Sharp quote refers to (symbol-function 'my-symbol) in a lisp2
yes, it emphasizes using the "function" associated with the symbol (if there's one in the "function slot" for the symbol) as opposed to some "variable"-type value
(and in this case pkal is not asking about the sharp quote but a t-prefixed function as opposed to a standard function like +)
that's because of the separate namespace for function symbols?
function rather than symbol-function to be extra-nitpicky (to accomodate lambda forms)
If I remember correctly, single quote (') does not respect when a function symbol is overridden by a let, but (pound quote) #' does?
yes, my question was about the t- prefix.
"let"s only bind the symbol value slot, not the function slot.
yes, iiuc; in effect, it's sort of an early-binding/late-binding distinction
My bad. Should've specified flet.
@can't speak for the elisp case, but in the clojure case using things in transducer form has a slightly different "typing" shape as you'd expect and may require a wrapper if a function can't be used as is and such, though I missed the context and that may not be relevant to your point
Q: Question about how the transducers video was made? Did you use Reveal.js? Do you have a pointer to the html hosted presentation? How did you generate the content for Reveal?
So the presentation itself was done with RevealJS from Org Mode. So as you saw, I had a raw Org Mode buffer, which was which was the presentation itself, which I then just exported with a few certain settings, a few customizations. And then for screen recording, I used OBS, which worked flawlessly on Arch Linux. I used Sway, Wayland, and all of that. So all of that just worked, which was very impressive. Where do the HTML host the presentation? I don't have that presentation hosted anywhere.
Text is a little small bth
no keep the latin on screen, i was trying to read that
It was Lorem Ipsum
Translating lorem ipsum plus plus
Thanks for larger text
Notes
What made transducers click for me way back when was
realizing that the usual operations (think map/reduce/filter/etc and
their generalizations) implicitly or explicitly demand realized
collections, plus intermediate ones between those operations (and
GC), instead of composing such transformations into one operation
and then making this applicable to streams of unknown-sizes and
such.
Sorry but map is collect and filter is select for me
there are many ways to get to them (some may
already think of those functions as folds, etc.), but for the bulk
of people familiar with map/reduce/filter/etc, it's useful to enter
the thinking realizing that you may have infinite streams (of any
type even) on input, and may not want to have realized collections
at every step of the usual function applications, thus the need to
compose the things that make up a map/reduce/filter/etc before
applying them one by one on a continued stream of things one at a
time
ellis: I wrote about half of one in binutils libctf
(generators, anyway). See the *_next() functions. Having seen this
I'll try to mutate the internals to something closer, right now
every iterator is independently implemented (mostly).

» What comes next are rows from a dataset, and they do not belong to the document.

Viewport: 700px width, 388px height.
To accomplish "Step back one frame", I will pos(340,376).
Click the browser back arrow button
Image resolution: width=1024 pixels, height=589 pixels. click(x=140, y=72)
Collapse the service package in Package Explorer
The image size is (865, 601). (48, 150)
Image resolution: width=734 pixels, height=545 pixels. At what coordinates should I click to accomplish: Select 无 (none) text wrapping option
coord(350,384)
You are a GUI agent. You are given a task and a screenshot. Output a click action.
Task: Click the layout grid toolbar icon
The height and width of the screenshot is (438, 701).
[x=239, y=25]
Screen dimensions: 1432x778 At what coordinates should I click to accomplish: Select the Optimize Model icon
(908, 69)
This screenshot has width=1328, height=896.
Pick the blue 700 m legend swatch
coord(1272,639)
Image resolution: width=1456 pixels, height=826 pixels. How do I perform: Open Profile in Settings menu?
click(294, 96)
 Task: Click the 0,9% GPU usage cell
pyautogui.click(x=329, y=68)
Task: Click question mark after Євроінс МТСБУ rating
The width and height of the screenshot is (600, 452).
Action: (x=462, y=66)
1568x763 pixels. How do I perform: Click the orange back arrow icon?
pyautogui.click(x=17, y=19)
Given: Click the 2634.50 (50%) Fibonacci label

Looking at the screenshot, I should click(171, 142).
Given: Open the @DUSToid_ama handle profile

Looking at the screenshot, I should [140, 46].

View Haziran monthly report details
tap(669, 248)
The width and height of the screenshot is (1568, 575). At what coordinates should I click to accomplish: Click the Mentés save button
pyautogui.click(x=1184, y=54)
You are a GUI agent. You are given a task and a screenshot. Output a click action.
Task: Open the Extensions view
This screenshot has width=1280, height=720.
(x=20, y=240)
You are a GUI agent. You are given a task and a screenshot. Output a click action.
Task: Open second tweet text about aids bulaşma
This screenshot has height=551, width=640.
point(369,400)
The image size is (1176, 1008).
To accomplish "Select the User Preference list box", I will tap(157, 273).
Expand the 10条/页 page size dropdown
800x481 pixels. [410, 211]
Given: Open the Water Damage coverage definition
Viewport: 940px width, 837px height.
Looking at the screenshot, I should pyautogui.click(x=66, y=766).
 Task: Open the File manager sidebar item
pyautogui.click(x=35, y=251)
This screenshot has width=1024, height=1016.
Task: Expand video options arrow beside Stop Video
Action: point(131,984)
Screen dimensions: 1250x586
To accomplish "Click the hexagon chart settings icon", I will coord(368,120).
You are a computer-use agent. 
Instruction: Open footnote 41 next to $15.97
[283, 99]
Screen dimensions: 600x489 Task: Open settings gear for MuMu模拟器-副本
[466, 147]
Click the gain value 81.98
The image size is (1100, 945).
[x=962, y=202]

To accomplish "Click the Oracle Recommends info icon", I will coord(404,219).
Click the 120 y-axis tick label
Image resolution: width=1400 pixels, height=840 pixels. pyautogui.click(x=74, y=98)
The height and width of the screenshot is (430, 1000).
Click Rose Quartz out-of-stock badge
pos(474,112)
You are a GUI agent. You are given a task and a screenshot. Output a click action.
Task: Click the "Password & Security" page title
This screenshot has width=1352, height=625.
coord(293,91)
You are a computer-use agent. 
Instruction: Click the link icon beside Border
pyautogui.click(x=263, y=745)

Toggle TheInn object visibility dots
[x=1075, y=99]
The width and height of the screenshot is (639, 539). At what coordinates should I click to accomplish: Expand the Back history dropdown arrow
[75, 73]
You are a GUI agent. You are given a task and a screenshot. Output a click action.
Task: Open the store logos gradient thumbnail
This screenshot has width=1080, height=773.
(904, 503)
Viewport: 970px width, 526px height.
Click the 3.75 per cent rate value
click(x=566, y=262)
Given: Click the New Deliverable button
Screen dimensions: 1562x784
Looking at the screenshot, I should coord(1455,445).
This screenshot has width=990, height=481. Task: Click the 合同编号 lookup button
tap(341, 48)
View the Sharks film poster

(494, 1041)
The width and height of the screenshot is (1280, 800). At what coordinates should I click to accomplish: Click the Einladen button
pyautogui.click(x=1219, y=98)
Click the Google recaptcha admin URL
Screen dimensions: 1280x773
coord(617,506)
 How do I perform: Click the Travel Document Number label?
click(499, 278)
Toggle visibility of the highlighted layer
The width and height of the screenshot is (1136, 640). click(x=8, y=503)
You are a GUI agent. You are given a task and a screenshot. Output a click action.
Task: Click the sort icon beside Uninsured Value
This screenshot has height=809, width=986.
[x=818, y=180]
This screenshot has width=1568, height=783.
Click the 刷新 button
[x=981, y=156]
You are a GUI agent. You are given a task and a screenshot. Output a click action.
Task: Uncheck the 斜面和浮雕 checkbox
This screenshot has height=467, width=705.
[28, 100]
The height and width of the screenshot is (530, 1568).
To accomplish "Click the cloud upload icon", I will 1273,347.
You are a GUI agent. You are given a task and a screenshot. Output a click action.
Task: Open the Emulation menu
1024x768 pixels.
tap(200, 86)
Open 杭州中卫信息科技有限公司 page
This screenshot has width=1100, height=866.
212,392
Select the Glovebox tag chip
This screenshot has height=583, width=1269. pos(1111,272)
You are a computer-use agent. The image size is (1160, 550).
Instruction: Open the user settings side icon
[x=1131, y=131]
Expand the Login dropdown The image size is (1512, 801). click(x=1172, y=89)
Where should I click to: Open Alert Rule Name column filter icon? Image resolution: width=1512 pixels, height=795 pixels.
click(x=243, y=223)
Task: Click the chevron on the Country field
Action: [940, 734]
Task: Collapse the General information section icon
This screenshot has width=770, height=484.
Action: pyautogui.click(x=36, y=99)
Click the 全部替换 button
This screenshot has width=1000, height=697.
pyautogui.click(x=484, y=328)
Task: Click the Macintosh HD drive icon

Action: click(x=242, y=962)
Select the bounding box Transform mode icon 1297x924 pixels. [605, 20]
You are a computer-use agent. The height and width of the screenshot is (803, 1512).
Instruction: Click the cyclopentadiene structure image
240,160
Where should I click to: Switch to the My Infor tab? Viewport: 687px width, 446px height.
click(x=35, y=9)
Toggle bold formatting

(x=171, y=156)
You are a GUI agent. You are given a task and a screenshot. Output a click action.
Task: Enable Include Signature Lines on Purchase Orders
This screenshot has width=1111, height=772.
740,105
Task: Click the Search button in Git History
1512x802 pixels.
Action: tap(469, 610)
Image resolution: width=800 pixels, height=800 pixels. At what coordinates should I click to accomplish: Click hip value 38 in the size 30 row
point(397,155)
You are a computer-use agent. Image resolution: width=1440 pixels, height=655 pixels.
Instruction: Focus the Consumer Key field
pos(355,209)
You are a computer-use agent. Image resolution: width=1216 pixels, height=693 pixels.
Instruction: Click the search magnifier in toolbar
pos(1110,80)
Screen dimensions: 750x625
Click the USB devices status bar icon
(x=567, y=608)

(inspired by generators, not transducers, since I
didn't know about them)
still *far* less ugly than "call a function with
every item" *_iter() stuff
Thanks for the answers fosskers, I'm quite hopeful
with transducers working their way into many things, so thinking
ahead to where that may happen and to solving perf hurdles
I'm totally sold. I'm working on a CL codebase
right now, and these are going in there immediately
(also CL does not require TCO but good compilers support
it to the extent that extensive use of FP is practical)
it's a tricky protocol to get perfect the first time for
sure, is something that transcends language barriers so always fun
to see more impls
definitely watching this one more carefully. if it's
CLOS-oriented i'm going to like it
note that full TCO is strictly more expressive than
special-case optimizations as with emacs's cl-labels
in the general case, there not need to actually process such a composed operation on an item from the input until needed/"pulled" from the output side, so yes in a way
yea i think the next step in terms of performance would be using a 'plan' object internally to rewrite the lambda calls
Julia does loop fusion through its broadcast operator.
that gets very hairy and makes it far less simple imo
Re the current answer, it doesn't yet, but it's on the path where it could eventually (i.e. introspecting on the composed transformation and simplifying it, be it fusion-type or otherwise)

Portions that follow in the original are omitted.